EXTRACTED DATA START
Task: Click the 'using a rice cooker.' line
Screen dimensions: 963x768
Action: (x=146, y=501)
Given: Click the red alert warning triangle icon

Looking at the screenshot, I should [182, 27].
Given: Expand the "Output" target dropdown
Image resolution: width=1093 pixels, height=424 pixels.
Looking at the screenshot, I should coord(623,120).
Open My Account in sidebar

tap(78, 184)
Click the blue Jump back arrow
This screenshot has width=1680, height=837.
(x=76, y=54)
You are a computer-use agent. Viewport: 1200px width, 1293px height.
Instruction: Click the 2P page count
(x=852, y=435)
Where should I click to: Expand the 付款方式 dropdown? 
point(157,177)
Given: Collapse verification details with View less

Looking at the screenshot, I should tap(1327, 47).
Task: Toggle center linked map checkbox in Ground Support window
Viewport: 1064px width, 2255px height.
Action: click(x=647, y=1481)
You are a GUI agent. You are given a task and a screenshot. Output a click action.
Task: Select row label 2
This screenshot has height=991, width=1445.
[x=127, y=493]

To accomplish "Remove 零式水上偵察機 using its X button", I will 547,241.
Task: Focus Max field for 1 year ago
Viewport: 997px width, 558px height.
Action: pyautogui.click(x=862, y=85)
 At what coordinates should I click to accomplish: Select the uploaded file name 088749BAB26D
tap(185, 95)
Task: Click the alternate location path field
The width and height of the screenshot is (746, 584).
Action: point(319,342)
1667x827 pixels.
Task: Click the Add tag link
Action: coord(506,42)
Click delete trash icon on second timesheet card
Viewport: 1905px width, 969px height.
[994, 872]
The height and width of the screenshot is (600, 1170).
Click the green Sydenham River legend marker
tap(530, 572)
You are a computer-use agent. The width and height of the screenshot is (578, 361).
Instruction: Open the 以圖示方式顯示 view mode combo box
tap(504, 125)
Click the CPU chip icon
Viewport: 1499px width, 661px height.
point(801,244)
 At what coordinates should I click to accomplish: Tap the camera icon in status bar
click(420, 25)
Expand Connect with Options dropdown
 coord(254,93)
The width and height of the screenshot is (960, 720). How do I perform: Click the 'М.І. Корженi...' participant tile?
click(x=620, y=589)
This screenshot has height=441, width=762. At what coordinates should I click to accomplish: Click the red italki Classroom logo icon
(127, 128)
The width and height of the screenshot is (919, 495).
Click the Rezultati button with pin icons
EXTRACTED DATA END
AIM OF THE TASK: If a line in the entries contains the word "agent", copy that line out.

SOLUTION BELOW:
You are a computer-use agent. Viewport: 1200px width, 1293px height.
You are a GUI agent. You are given a task and a screenshot. Output a click action.
You are a computer-use agent. The width and height of the screenshot is (578, 361).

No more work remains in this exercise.